Now let’s verify that we’re able to communicate with our Kubernetes cluster:
kubectl cluster-info
ⓘ If you do not have the
kubectl
command already installed, install it with:sudo snap install kubectl --classic
Setup dynamic disk provisioning
Duration: 2:00
The Chrmed Kubernetes does not define a default storage class and since we’ve setup our cluster on the AWS cloud, let’s define a storage class named gp2
which will dynamically provision storage for PersistentVolumeClaim
's from Amazon EBS.
Create a file named gp2-storageclass.yaml
with the following content:
apiVersion: storage.k8s.io/v1
kind: StorageClass
metadata:
name: gp2
annotations:
storageclass.beta.kubernetes.io/is-default-class: "true"
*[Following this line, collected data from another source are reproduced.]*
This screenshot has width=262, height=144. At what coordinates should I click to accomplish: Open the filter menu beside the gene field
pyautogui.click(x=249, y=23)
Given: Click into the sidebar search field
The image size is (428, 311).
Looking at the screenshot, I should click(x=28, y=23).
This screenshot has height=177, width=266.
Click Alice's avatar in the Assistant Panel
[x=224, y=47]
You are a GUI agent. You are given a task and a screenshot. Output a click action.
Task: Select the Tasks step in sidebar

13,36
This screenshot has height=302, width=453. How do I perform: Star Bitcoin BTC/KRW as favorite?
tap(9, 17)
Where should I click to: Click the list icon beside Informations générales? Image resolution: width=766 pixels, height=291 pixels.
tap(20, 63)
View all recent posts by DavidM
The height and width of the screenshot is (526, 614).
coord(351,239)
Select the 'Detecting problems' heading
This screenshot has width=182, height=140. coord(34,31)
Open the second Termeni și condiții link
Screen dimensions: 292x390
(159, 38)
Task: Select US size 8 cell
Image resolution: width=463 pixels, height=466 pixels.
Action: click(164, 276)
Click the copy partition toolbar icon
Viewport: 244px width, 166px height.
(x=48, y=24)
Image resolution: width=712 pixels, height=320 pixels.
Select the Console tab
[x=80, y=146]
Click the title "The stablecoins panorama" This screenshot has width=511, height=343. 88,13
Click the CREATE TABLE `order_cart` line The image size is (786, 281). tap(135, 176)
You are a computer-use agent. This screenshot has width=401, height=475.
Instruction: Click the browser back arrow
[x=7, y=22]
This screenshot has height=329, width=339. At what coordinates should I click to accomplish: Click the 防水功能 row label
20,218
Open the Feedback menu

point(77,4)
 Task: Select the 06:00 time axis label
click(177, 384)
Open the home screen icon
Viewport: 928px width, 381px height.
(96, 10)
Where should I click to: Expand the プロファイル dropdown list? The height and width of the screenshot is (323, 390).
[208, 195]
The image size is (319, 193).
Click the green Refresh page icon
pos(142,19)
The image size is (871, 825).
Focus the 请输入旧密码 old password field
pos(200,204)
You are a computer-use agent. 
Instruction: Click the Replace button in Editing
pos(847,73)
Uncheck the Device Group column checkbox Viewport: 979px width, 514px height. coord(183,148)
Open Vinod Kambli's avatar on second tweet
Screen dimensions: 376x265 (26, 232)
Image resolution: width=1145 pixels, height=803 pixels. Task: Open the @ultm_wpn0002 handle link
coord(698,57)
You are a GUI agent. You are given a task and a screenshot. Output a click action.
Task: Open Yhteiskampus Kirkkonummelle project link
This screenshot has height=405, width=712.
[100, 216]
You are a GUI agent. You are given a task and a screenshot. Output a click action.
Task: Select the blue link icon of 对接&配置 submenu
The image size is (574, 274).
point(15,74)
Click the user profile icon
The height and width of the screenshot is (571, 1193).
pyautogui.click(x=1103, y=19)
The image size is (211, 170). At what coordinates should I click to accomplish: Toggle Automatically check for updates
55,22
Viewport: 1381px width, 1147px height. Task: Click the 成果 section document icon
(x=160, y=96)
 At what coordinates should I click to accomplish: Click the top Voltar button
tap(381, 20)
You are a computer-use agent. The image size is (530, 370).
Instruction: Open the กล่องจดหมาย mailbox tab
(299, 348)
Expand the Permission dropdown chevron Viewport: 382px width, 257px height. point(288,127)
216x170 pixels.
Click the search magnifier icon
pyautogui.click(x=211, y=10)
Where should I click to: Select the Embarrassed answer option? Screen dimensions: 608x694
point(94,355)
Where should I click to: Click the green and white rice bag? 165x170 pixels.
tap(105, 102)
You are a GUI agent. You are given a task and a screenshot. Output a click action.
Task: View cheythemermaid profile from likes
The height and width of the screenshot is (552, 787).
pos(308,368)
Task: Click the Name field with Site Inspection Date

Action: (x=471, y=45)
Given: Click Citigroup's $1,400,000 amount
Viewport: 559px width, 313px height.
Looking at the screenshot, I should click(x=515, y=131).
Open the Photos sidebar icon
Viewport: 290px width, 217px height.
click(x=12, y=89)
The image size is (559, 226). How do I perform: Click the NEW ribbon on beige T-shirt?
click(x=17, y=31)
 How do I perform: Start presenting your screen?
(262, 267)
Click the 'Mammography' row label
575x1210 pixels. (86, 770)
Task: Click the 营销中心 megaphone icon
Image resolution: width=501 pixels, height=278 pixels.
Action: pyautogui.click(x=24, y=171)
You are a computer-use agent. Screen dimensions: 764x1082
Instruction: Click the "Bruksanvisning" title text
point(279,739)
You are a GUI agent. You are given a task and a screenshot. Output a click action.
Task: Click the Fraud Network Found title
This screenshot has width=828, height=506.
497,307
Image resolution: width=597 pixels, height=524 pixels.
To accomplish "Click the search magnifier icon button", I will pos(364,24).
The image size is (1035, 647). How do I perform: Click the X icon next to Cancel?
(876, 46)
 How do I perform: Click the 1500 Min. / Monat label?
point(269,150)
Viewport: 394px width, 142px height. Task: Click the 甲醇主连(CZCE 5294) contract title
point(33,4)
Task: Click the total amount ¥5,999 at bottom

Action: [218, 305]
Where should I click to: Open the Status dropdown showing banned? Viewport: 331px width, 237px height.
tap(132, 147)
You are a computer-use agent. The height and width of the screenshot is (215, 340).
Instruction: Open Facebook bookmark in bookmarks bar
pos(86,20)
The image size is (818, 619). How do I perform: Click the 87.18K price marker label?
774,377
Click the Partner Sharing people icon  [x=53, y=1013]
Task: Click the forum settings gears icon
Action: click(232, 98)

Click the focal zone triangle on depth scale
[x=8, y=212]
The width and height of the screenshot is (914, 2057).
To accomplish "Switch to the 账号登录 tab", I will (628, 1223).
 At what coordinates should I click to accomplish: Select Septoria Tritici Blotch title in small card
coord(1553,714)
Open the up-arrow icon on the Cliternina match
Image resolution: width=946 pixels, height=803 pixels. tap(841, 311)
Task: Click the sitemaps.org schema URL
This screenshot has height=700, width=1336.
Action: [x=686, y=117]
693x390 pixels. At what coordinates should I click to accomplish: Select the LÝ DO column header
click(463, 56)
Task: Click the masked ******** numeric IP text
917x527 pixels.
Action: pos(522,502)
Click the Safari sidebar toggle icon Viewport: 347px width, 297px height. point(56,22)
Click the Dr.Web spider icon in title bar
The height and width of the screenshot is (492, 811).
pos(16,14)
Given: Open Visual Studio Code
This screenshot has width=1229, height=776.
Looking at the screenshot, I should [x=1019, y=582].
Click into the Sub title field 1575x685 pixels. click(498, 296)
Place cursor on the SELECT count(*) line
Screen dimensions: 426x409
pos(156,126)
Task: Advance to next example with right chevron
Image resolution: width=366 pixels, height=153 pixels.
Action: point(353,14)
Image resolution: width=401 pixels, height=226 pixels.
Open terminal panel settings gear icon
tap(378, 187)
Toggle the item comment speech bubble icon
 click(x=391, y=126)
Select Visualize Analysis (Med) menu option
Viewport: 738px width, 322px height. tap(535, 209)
provisioner: kubernetes.io/aws-ebs
parameters:
type: gp2
reclaimPolicy: Delete
Next, create the storage class using the command:
kubectl create -f gp2-storageclass.yaml
Let’s verify the storage class was created:
kubectl get storageclass
Deploy kubeapps
Duration: 2:00
Use the following commands to install the Kubeapps CLI to your local Linux machine:
curl -s https://api.github.com/repos/kubeapps/kubeapps/releases/latest | grep linux | grep browser_download_url | cut -d '"' -f 4 | wget -i -
chmod +x kubeapps-linux-amd64
sudo mv kubeapps-linux-amd64 /usr/local/bin/kubeapps
Fasten your seatbelt! it’s time we supercharge the cluster with Kubeapps.
kubeapps up
Kubeapps will be installed under the kubeapps
namespace. We can check the status of the deployments using:
kubectl get pods --namespace kubeapps
To access the in-cluster dashboard, execute the following command:
kubeapps dashboard
That’s it! Deploy your favorite applications and functions to your Kubernetes cluster with a single click from the Kubeapps dashboard.